Gradients accumulate

In [137]:
torch.manual_seed(342)

x = torch.rand(3, requires_grad=True)

# First backward
loss1 = torch.logsumexp(x, dim= 0)
loss1.backward()

print("✅ After first backward:")
print("x.grad =", x.grad)

# Second backward without zeroing the gradient
loss2 = x.sum()
x.grad.zero_()
# loss2 = torch.logsumexp(x, dim= 0)
loss2.backward()

print("\n⛔ After second backward (without zeroing):")
print("x.grad =", x.grad)


✅ After first backward:
x.grad = tensor([0.3760, 0.2959, 0.3281])

⛔ After second backward (without zeroing):
x.grad = tensor([1., 1., 1.])


jacobian, grad

In [138]:
from torch.autograd.functional import jacobian
from torch.autograd import grad

torch.manual_seed(1)
x = torch.rand(3, requires_grad=True)

def f(x):
    return torch.softmax(x, 0)

J = jacobian(f, x)
print("Jacobian:")
print(J)

def g(x):
  return torch.logsumexp(x, 0)


print("\nGradient:")
print(grad(g(x), x)[0])
# print(x.grad)

Jacobian:
tensor([[ 0.2452, -0.1150, -0.1302],
        [-0.1150,  0.1957, -0.0807],
        [-0.1302, -0.0807,  0.2109]])

Gradient:
tensor([0.4308, 0.2670, 0.3022])


In [139]:
torch.manual_seed(1)
x = torch.rand(3, requires_grad=True)

y = torch.logsumexp(x, 0)
print("✅ First: Compute gradient with autograd.grad")
print("grad(y, x):", grad(y, x)[0])


print("\n⛔ Then: Try backward() on the same graph")
try:
    y.backward()
except RuntimeError as e:
    print(f"RuntimeError: {e}")


print("\n✅ Finally: Recompute y and call backward() again")
y = torch.logsumexp(x, 0)
y.backward()
print("x.grad:", x.grad)

✅ First: Compute gradient with autograd.grad
grad(y, x): tensor([0.4308, 0.2670, 0.3022])

⛔ Then: Try backward() on the same graph
RuntimeError: Trying to backward through the graph a second time (or directly access saved tensors after they have already been freed). Saved intermediate values of the graph are freed when you call .backward() or autograd.grad().
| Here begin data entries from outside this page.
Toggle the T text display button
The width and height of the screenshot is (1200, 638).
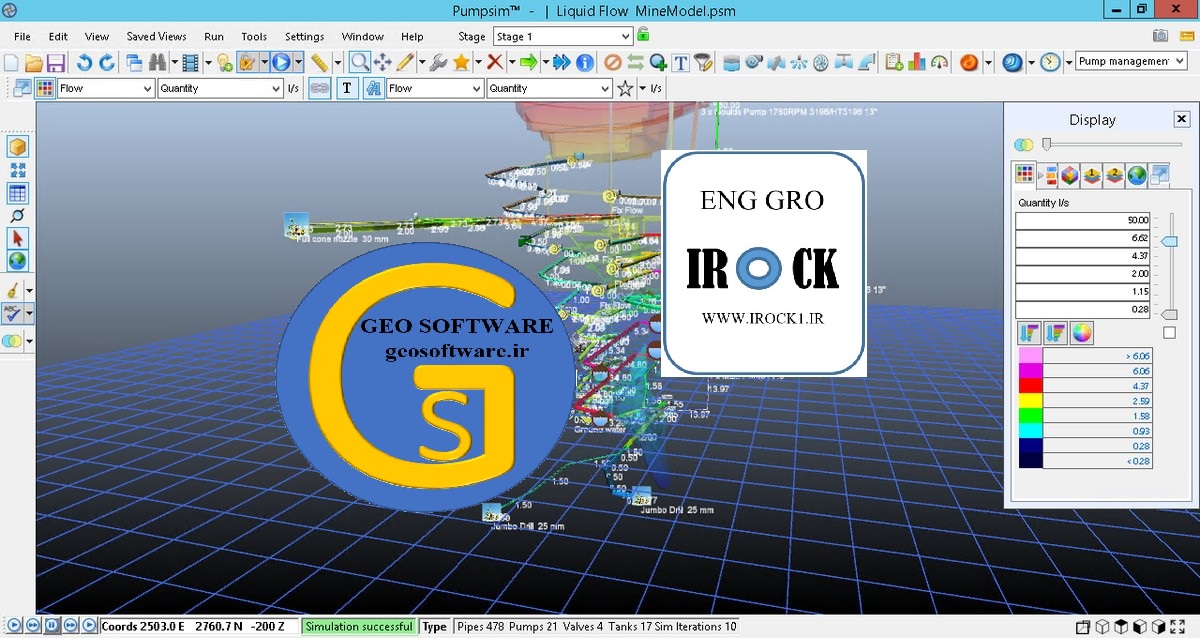click(x=346, y=88)
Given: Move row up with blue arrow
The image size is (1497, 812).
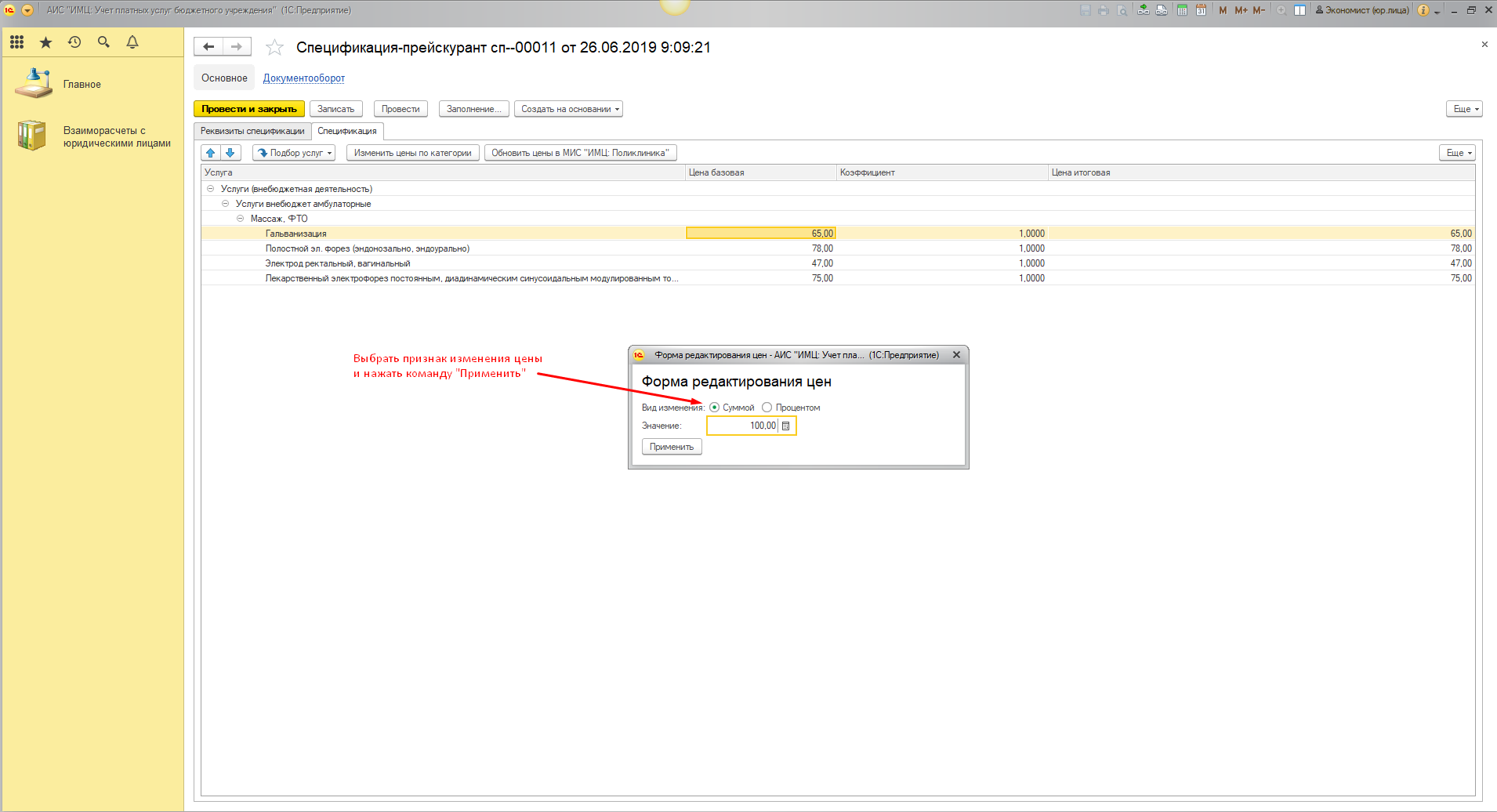Looking at the screenshot, I should (x=211, y=153).
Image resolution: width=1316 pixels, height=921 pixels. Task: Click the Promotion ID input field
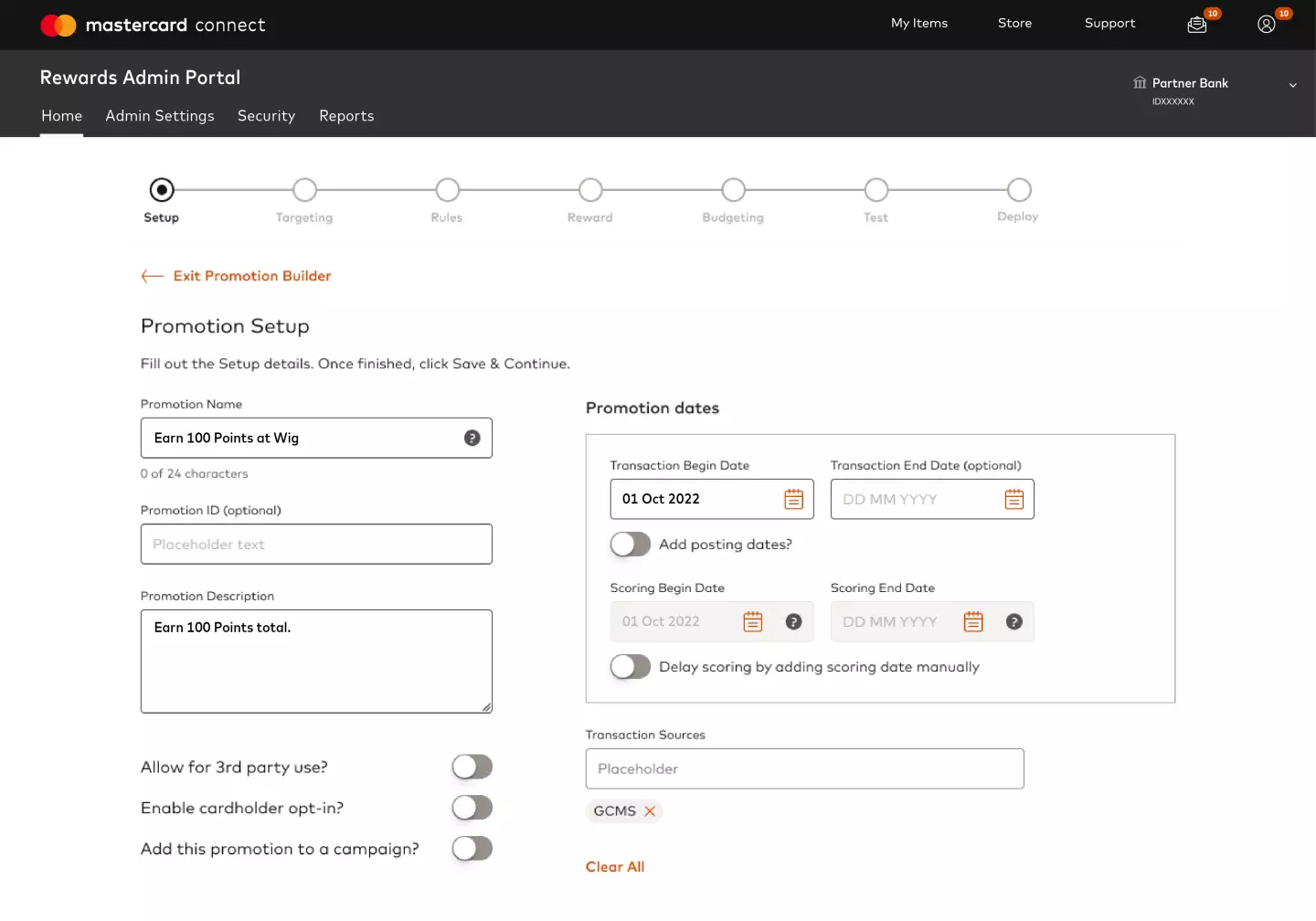pyautogui.click(x=316, y=544)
Specify retain_graph=True if you need to backward through the graph a second time or if you need to access saved tensors after calling backward.
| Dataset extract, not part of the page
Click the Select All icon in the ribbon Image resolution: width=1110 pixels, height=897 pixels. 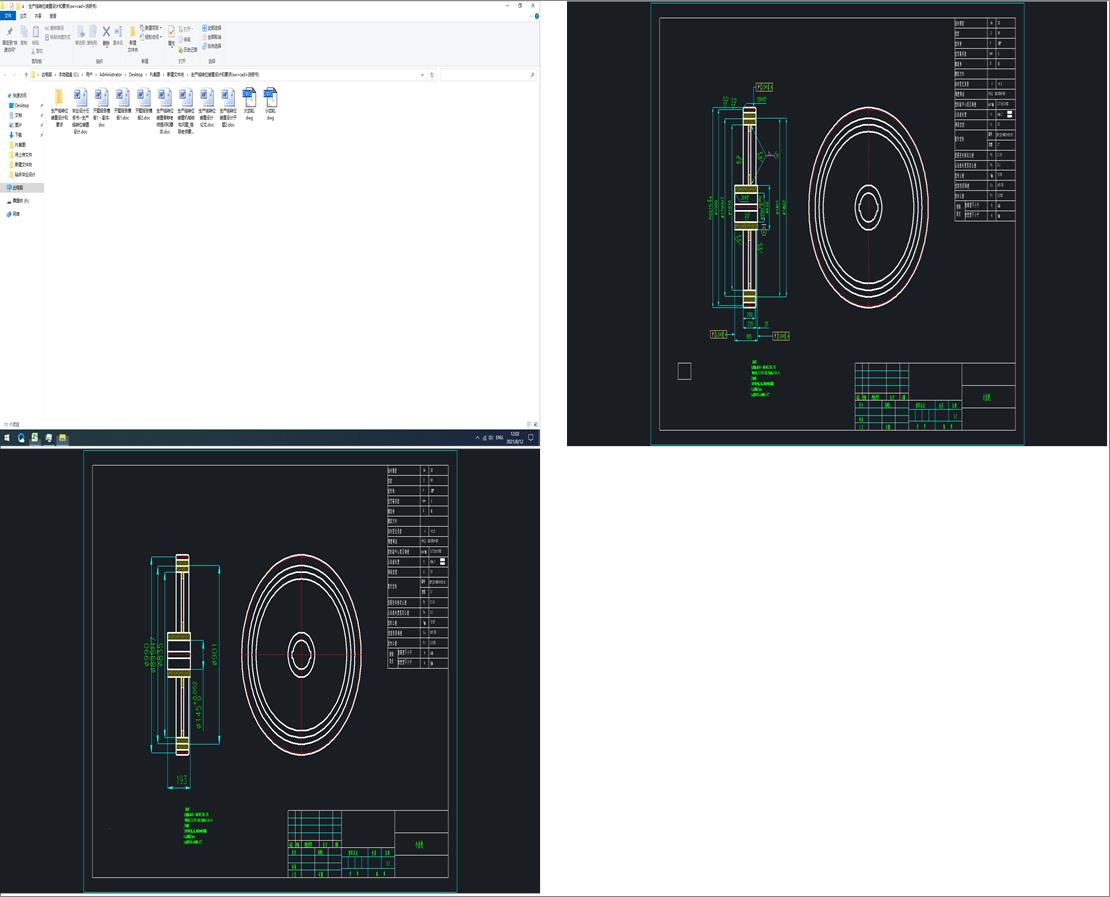(x=206, y=28)
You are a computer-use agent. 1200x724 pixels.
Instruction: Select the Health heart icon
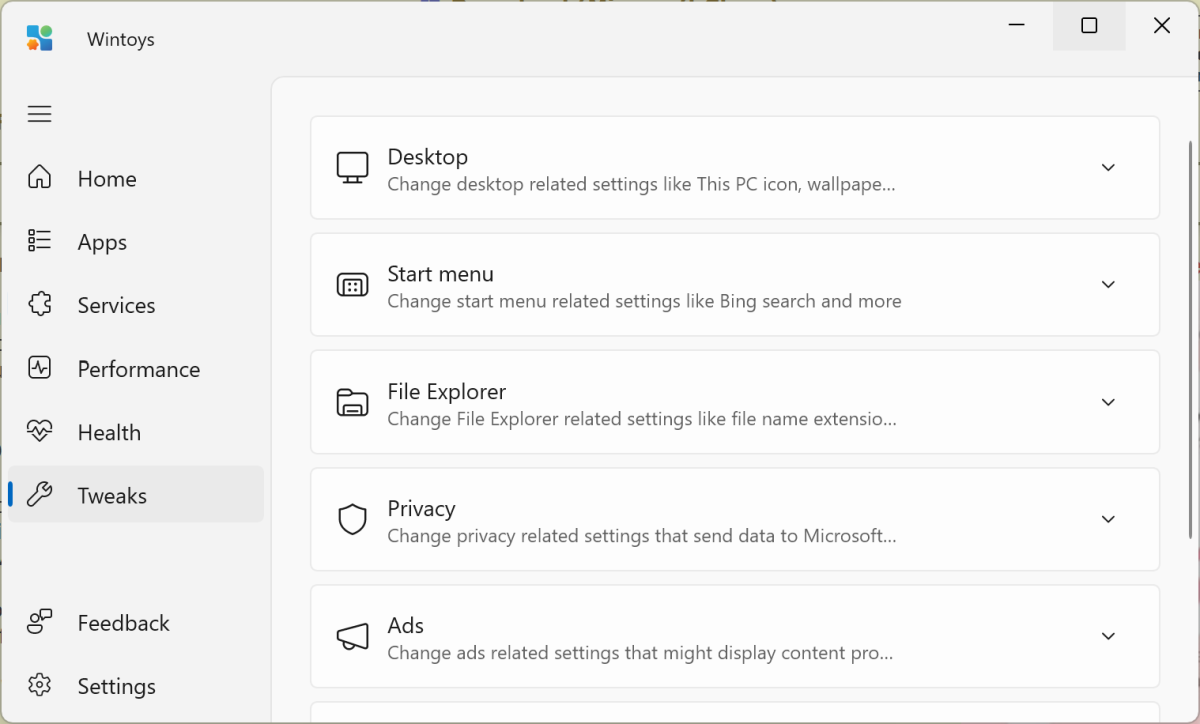40,432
✅ Finally: Recompute y and call backward() again
x.grad: tensor([0.4308, 0.2670, 0.3022])


In [140]:
x = torch.tensor(2.0, requires_grad=True)
y = x**3
dy_dx = grad(y, x, create_graph=True)[0]
d2y_dx2 = grad(dy_dx, x)[0]
print(d2y_dx2)


tensor(12.)


Clones share the computational graph with the original variable

In [141]:
x = torch.rand(5, requires_grad=True)

x_copy = x.clone()  #.detach().requires_grad_() # Not detached!
y = (x_copy).norm()
y.backward()

print("x.grad:", x.grad)
print("x_copy.is_leaf:", x_copy.is_leaf)
print("x_copy.grad:", x_copy.grad)

x.grad: tensor([0.5320, 0.0212, 0.5792, 0.2876, 0.5462])
x_copy.is_leaf: False
x_copy.grad: None


  print("x_copy.grad:", x_copy.grad)


In [142]:
x = torch.rand((3,4), requires_grad= True)
x_copy = x.clone().detach().requires_grad_()
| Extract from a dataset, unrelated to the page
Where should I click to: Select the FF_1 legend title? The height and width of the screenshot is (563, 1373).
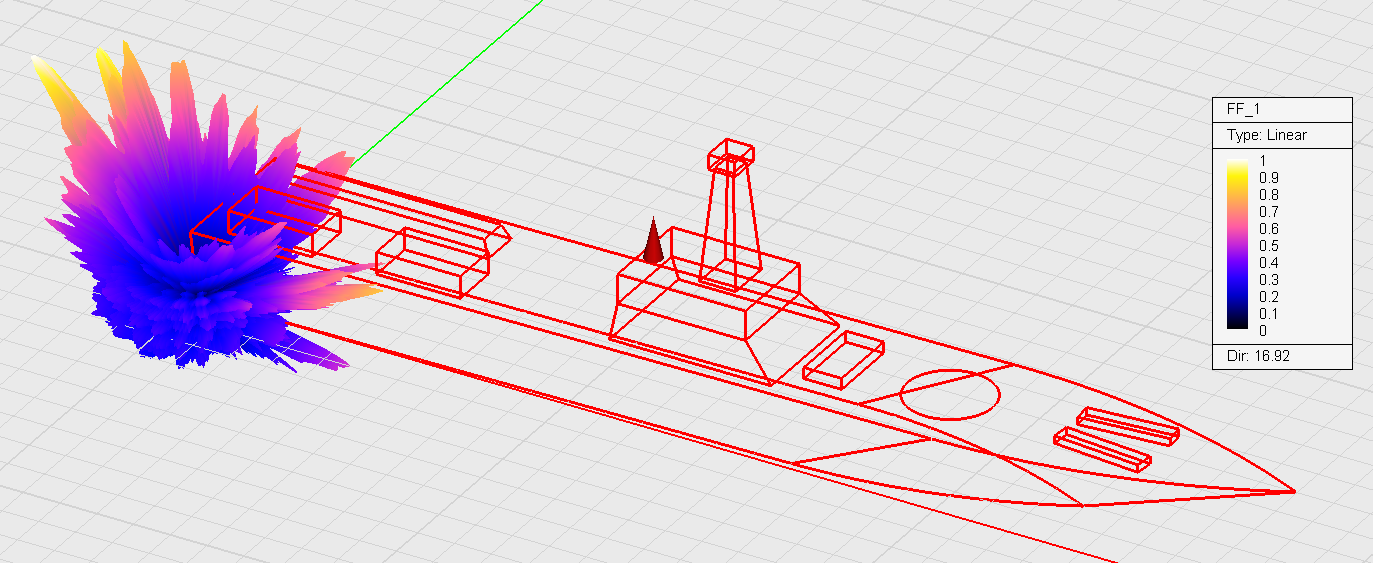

# ❌ PyTorch throws here because in-place ops on leaf tensors that require gradients are dangerous. If it allowed this, it would overwrite values that autograd needs.
try:
  x += 1
except RuntimeError as e:
  print(f"RuntimeError: {e}")

print('Gradient at x: ', x.grad)
print("-"*100)

# ✅ This is NOT in-place. But now... x is no longer a leaf tensor.
x = x + 1
print('x requires grad?: ', x.requires_grad)
print('x is a leaf tensor?: ', x.is_leaf)

x.retain_grad()

y = x.norm()
y.backward()
print(x.grad)

print("-"*100)


with torch.no_grad():
  x_copy += 1
y = x_copy.norm()
y.backward()

print(x_copy.grad)


RuntimeError: a leaf Variable that requires grad is being used in an in-place operation.
Gradient at x:  None
----------------------------------------------------------------------------------------------------
x requires grad?:  True
x is a leaf tensor?:  False
tensor([[0.2887, 0.2647, 0.3015, 0.2805],
        [0.3095, 0.2401, 0.2692, 0.2677],
        [0.2893, 0.2756, 0.3564, 0.3046]])
----------------------------------------------------------------------------------------------------
tensor([[0.2887, 0.2647, 0.3015, 0.2805],
        [0.3095, 0.2401, 0.2692, 0.2677],
        [0.2893, 0.2756, 0.3564, 0.3046]])


In [143]:
try:
  x = torch.rand((3,4), requires_grad= True)
  # y = x[:2]
  # y += 1
  x += 1
except RuntimeError as e:
  print(f"RuntimeError: {e}")

RuntimeError: a leaf Variable that requires grad is being used in an in-place operation.


# Optimization

In [None]:
num_agents = 1000
num_items = 2
num_features = 3


torch.manual_seed(1)
x_i_j_k = torch.normal(0,1,(num_agents, num_items, num_features))
beta0_k = torch.randint(-10,10, size = (num_features,), dtype= x_i_j_k.dtype)
# beta0_k = torch.ones(num_features, dtype=x_i_j_k.dtype) 

U_i_j = x_i_j_k @ beta0_k
mu_i_j = torch.softmax(U_i_j, dim= 1)
j_i = torch.multinomial(mu_i_j, 1)

In [145]:
Lip_ll =  2 * x_i_j_k.norm(dim= 2).max(1).values.sum()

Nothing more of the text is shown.